> Try it: An exact repetition of the data is required; no picture should appear in it.

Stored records
____

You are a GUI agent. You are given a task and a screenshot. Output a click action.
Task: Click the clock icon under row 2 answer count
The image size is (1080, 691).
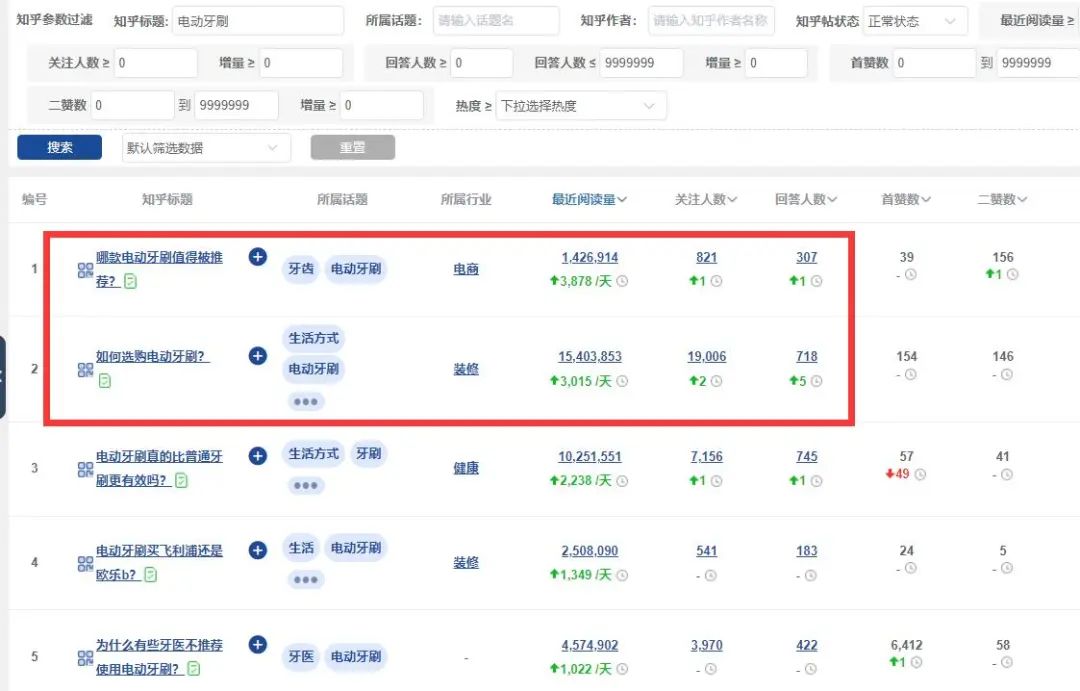click(x=816, y=381)
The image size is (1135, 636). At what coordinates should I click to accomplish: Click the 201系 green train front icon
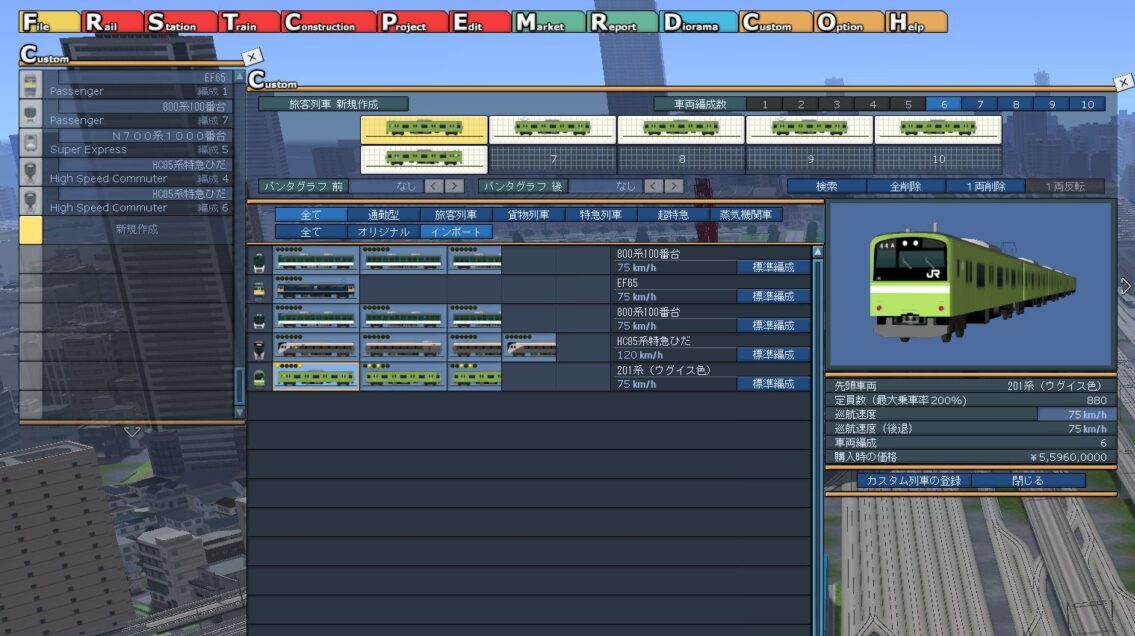(258, 377)
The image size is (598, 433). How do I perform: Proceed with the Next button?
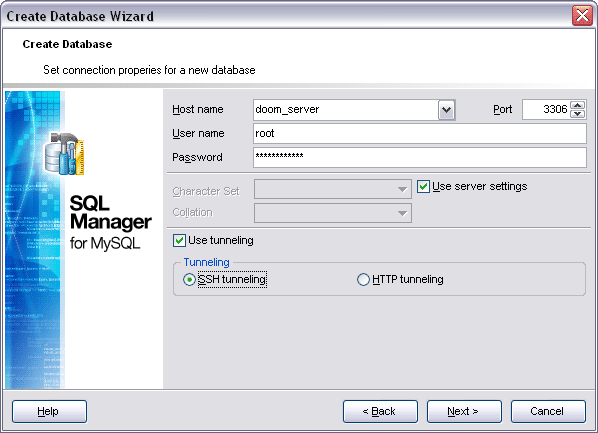tap(464, 411)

____

> Exercise answer:
You are a GUI agent. You are given a task and a screenshot. Output a click action.
Task: Click the clock icon under row 2 answer count
The image size is (1080, 691).
click(x=816, y=381)
The image size is (1135, 636). At what coordinates should I click to accomplish: Click the 201系 green train front icon
(258, 377)
The image size is (598, 433). How do I perform: Proceed with the Next button?
tap(464, 411)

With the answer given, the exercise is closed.